WRITTEN INSTRUCTION
Can you update these lines so that every "click coordinates" becomes "tap coordinates" and nothing else changes?

## Start

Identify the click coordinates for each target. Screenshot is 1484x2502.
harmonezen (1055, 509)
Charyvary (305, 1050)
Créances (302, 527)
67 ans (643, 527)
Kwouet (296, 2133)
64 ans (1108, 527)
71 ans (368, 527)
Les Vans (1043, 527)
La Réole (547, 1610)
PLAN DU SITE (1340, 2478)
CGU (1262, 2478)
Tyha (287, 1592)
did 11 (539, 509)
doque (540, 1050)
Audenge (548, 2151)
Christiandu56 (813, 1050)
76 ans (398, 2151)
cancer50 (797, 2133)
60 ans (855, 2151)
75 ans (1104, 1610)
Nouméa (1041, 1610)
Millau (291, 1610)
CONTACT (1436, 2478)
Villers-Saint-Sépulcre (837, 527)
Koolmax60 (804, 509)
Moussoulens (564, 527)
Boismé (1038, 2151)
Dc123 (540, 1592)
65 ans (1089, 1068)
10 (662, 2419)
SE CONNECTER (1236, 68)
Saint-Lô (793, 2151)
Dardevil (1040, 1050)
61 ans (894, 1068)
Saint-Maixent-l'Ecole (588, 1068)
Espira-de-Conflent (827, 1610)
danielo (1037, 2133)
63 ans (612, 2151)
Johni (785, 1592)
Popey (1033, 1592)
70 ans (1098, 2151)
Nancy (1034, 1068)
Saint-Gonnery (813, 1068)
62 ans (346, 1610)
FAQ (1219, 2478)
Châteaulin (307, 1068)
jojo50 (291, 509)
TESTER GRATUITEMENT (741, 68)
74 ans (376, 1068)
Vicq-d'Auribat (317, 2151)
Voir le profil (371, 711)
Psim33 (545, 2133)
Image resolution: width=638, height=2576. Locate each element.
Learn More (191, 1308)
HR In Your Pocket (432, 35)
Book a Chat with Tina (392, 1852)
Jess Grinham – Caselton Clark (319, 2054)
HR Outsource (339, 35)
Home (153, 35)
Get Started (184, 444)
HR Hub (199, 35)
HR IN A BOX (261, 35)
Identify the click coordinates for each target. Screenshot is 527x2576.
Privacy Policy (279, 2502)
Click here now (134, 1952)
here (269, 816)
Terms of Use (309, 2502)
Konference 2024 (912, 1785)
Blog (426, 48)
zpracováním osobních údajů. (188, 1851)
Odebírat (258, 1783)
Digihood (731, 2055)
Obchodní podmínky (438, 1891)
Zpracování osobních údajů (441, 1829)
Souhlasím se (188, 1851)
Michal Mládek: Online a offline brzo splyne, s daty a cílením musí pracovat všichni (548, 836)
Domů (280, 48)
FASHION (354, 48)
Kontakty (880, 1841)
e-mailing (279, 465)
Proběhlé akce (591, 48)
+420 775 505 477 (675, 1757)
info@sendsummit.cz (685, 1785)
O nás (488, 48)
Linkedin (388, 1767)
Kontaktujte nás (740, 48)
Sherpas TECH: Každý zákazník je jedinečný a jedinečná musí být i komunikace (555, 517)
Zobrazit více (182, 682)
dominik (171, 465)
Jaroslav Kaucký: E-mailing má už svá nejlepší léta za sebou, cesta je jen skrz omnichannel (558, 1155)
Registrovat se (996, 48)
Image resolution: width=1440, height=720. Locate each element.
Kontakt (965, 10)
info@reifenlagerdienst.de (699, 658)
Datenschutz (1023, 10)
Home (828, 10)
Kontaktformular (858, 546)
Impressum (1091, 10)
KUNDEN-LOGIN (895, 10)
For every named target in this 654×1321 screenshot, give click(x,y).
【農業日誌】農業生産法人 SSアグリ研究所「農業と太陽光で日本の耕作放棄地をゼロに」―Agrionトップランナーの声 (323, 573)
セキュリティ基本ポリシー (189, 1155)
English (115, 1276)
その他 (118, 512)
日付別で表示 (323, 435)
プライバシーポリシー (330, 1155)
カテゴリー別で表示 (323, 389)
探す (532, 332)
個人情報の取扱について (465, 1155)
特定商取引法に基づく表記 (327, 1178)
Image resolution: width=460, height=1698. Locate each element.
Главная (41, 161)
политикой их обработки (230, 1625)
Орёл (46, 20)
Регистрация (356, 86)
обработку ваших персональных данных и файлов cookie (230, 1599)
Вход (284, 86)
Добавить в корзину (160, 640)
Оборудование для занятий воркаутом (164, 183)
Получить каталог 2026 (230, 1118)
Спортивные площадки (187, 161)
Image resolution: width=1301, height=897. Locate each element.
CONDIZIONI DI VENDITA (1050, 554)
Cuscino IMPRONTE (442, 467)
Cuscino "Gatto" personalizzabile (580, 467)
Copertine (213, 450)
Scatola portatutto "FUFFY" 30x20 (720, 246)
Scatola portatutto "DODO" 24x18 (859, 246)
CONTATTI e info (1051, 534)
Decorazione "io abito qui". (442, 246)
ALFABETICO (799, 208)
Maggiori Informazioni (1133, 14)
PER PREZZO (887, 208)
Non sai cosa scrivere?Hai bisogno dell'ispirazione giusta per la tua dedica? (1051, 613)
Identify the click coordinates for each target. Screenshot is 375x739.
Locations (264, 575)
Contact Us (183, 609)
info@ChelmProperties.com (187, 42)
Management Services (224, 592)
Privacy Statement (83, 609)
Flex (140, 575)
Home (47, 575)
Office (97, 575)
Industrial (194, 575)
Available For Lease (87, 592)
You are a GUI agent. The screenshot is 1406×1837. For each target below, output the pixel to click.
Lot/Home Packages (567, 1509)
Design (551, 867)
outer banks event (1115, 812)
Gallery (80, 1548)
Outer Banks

## End

COMPLETE OUTPUT
Identify the tap coordinates for each target. Screenshot is 1484x2502.
harmonezen (1055, 509)
Charyvary (305, 1050)
Créances (302, 527)
67 ans (643, 527)
Kwouet (296, 2133)
64 ans (1108, 527)
71 ans (368, 527)
Les Vans (1043, 527)
La Réole (547, 1610)
PLAN DU SITE (1340, 2478)
CGU (1262, 2478)
Tyha (287, 1592)
did 11 (539, 509)
doque (540, 1050)
Audenge (548, 2151)
Christiandu56 (813, 1050)
76 ans (398, 2151)
cancer50 (797, 2133)
60 ans (855, 2151)
75 ans (1104, 1610)
Nouméa (1041, 1610)
Millau (291, 1610)
CONTACT (1436, 2478)
Villers-Saint-Sépulcre (837, 527)
Koolmax60 (804, 509)
Moussoulens (564, 527)
Boismé (1038, 2151)
Dc123 (540, 1592)
65 ans (1089, 1068)
10 (662, 2419)
SE CONNECTER (1236, 68)
Saint-Lô (793, 2151)
Dardevil (1040, 1050)
61 ans (894, 1068)
Saint-Maixent-l'Ecole (588, 1068)
Espira-de-Conflent (827, 1610)
danielo (1037, 2133)
63 ans (612, 2151)
Johni (785, 1592)
Popey (1033, 1592)
70 ans (1098, 2151)
Nancy (1034, 1068)
Saint-Gonnery (813, 1068)
62 ans (346, 1610)
FAQ (1219, 2478)
Châteaulin (307, 1068)
jojo50 (291, 509)
TESTER GRATUITEMENT (741, 68)
74 ans (376, 1068)
Vicq-d'Auribat (317, 2151)
Voir le profil (371, 711)
Psim33 (545, 2133)
Image resolution: width=638, height=2576. Locate each element.
Learn More (191, 1308)
HR In Your Pocket (432, 35)
Book a Chat with Tina (392, 1852)
Jess Grinham – Caselton Clark (319, 2054)
HR Outsource (339, 35)
Home (153, 35)
Get Started (184, 444)
HR Hub (199, 35)
HR IN A BOX (261, 35)
Identify the tap coordinates for each target. Screenshot is 527x2576.
Privacy Policy (279, 2502)
Click here now (134, 1952)
here (269, 816)
Terms of Use (309, 2502)
Konference 2024 (912, 1785)
Blog (426, 48)
zpracováním osobních údajů. (188, 1851)
Odebírat (258, 1783)
Digihood (731, 2055)
Obchodní podmínky (438, 1891)
Zpracování osobních údajů (441, 1829)
Souhlasím se (188, 1851)
Michal Mládek: Online a offline brzo splyne, s daty a cílením musí pracovat všichni (548, 836)
Domů (280, 48)
FASHION (354, 48)
Kontakty (880, 1841)
e-mailing (279, 465)
Proběhlé akce (591, 48)
+420 775 505 477 (675, 1757)
info@sendsummit.cz (685, 1785)
O nás (488, 48)
Linkedin (388, 1767)
Kontaktujte nás (740, 48)
Sherpas TECH: Každý zákazník je jedinečný a jedinečná musí být i komunikace (555, 517)
Zobrazit více (182, 682)
dominik (171, 465)
Jaroslav Kaucký: E-mailing má už svá nejlepší léta za sebou, cesta je jen skrz omnichannel (558, 1155)
Registrovat se (996, 48)
Image resolution: width=1440, height=720. Locate each element.
Kontakt (965, 10)
info@reifenlagerdienst.de (699, 658)
Datenschutz (1023, 10)
Home (828, 10)
Kontaktformular (858, 546)
Impressum (1091, 10)
KUNDEN-LOGIN (895, 10)
For every named target in this 654×1321 screenshot, give click(x,y).
【農業日誌】農業生産法人 SSアグリ研究所「農業と太陽光で日本の耕作放棄地をゼロに」―Agrionトップランナーの声 (323, 573)
セキュリティ基本ポリシー (189, 1155)
English (115, 1276)
その他 (118, 512)
日付別で表示 (323, 435)
プライバシーポリシー (330, 1155)
カテゴリー別で表示 (323, 389)
探す (532, 332)
個人情報の取扱について (465, 1155)
特定商取引法に基づく表記 (327, 1178)
Image resolution: width=460, height=1698. Locate each element.
Главная (41, 161)
политикой их обработки (230, 1625)
Орёл (46, 20)
Регистрация (356, 86)
обработку ваших персональных данных и файлов cookie (230, 1599)
Вход (284, 86)
Добавить в корзину (160, 640)
Оборудование для занятий воркаутом (164, 183)
Получить каталог 2026 (230, 1118)
Спортивные площадки (187, 161)
Image resolution: width=1301, height=897. Locate each element.
CONDIZIONI DI VENDITA (1050, 554)
Cuscino IMPRONTE (442, 467)
Cuscino "Gatto" personalizzabile (580, 467)
Copertine (213, 450)
Scatola portatutto "FUFFY" 30x20 (720, 246)
Scatola portatutto "DODO" 24x18 (859, 246)
CONTATTI e info (1051, 534)
Decorazione "io abito qui". (442, 246)
ALFABETICO (799, 208)
Maggiori Informazioni (1133, 14)
PER PREZZO (887, 208)
Non sai cosa scrivere?Hai bisogno dell'ispirazione giusta per la tua dedica? (1051, 613)
Identify the tap coordinates for each target. Screenshot is 375x739.
Locations (264, 575)
Contact Us (183, 609)
info@ChelmProperties.com (187, 42)
Management Services (224, 592)
Privacy Statement (83, 609)
Flex (140, 575)
Home (47, 575)
Office (97, 575)
Industrial (194, 575)
Available For Lease (87, 592)
You are a GUI agent. The screenshot is 1406×1837. For each target below, output the pixel to click.
Lot/Home Packages (567, 1509)
Design (551, 867)
outer banks event (1115, 812)
Gallery (80, 1548)
Outer Banks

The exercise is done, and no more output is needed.